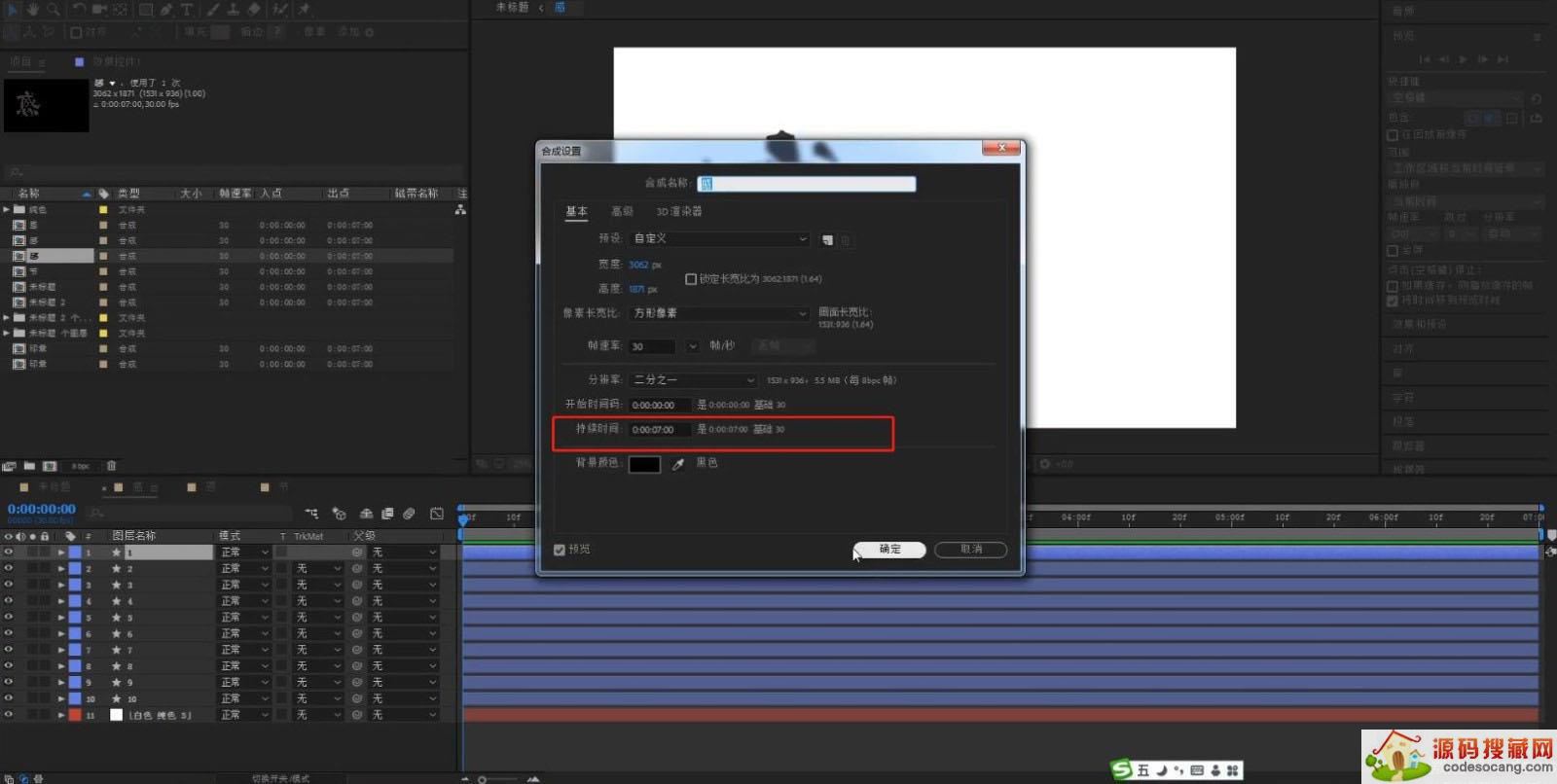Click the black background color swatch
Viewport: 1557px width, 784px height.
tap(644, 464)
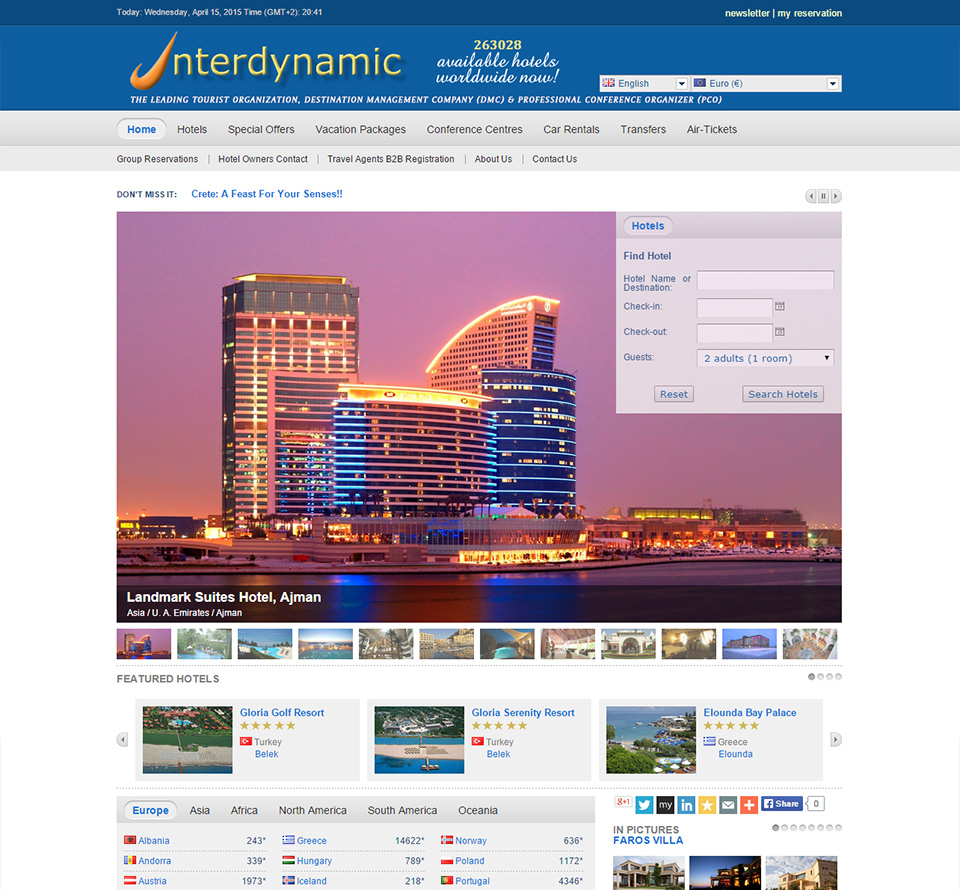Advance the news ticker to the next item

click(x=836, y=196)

* [Task objective]
Reproduce every line of the entries above verbatim, omitting the pictures.

* [Solution to this task]
Click the black background color swatch
Viewport: 1557px width, 784px height.
tap(644, 464)
Advance the news ticker to the next item

click(x=836, y=196)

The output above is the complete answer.